--- GIVEN DATA Enclosed Below ---

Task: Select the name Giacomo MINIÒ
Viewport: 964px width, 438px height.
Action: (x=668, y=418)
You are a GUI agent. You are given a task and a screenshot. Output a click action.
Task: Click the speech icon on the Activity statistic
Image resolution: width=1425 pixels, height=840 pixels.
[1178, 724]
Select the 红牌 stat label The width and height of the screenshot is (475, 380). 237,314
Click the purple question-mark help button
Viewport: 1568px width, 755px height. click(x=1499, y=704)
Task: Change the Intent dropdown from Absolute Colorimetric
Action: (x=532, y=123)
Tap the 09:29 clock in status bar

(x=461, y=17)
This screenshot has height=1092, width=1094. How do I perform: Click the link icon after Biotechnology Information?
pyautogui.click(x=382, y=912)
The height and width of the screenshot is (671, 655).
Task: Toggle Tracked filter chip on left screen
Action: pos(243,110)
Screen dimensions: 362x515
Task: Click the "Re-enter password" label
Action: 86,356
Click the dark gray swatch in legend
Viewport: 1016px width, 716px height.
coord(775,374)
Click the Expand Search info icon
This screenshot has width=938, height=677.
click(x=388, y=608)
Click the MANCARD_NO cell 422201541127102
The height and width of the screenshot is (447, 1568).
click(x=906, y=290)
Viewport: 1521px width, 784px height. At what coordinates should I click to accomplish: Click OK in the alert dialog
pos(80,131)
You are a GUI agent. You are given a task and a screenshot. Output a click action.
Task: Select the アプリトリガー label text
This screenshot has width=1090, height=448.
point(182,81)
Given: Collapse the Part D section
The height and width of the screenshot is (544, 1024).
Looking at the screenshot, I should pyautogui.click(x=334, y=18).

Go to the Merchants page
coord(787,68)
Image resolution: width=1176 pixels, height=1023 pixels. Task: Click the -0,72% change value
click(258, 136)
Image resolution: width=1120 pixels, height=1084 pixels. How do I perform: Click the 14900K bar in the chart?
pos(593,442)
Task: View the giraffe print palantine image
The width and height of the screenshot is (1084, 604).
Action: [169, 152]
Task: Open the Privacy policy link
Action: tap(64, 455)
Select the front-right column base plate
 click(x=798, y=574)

--- End of Enclosed GIVEN DATA ---

INSTRUCTIONS TO FOLLOW> Lines to set down from above: the line with "Select the 红牌", the line with "Click the dark gray swatch in legend", and every line between, each exactly as written.

EXERCISE ANSWER>
Select the 红牌 stat label The width and height of the screenshot is (475, 380). 237,314
Click the purple question-mark help button
Viewport: 1568px width, 755px height. click(x=1499, y=704)
Task: Change the Intent dropdown from Absolute Colorimetric
Action: (x=532, y=123)
Tap the 09:29 clock in status bar

(x=461, y=17)
This screenshot has height=1092, width=1094. How do I perform: Click the link icon after Biotechnology Information?
pyautogui.click(x=382, y=912)
The height and width of the screenshot is (671, 655).
Task: Toggle Tracked filter chip on left screen
Action: pos(243,110)
Screen dimensions: 362x515
Task: Click the "Re-enter password" label
Action: 86,356
Click the dark gray swatch in legend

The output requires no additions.